SHORT PROBLEM 1:
According to the gauge block passage, at what temperature are gauge blocks calibrated to be accurate?
SHORT PROBLEM 2:
From the gauge block passage, copy word for word the stretch from "In use, the" through "damaged in use.".

#### GIVEN PASSAGE

In use, the blocks are removed from the set, cleaned of their protective coating and wrung together to form a stack of the required dimension, with the minimum number of blocks. Gauge blocks are calibrated to be accurate at 68 °F (20 °C) and should be kept at this temperature when taking measurements. This mitigates the effects of thermal expansion. The wear blocks are included at each end of the stack, whenever possible, because they protect the gauge blocks from being damaged in use.
Gauge Block Grades
They are available in various grades depending on their intended use. Various grading standards include: JIS B 7506-1997 (Japan)/DIN 861-1980 (Germany), ASME (US), BS 4311: Part 1: 1993 (UK). Tolerances will vary within the same grade as the thickness of the material increases.

########
#### AVAILABLE DATA

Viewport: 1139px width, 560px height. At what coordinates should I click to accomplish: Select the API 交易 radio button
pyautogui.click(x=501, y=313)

########

ANSWER 1:
68 °F (20 °C)

ANSWER 2:
In use, the blocks are removed from the set, cleaned of their protective coating and wrung together to form a stack of the required dimension, with the minimum number of blocks. Gauge blocks are calibrated to be accurate at 68 °F (20 °C) and should be kept at this temperature when taking measurements. This mitigates the effects of thermal expansion. The wear blocks are included at each end of the stack, whenever possible, because they protect the gauge blocks from being damaged in use.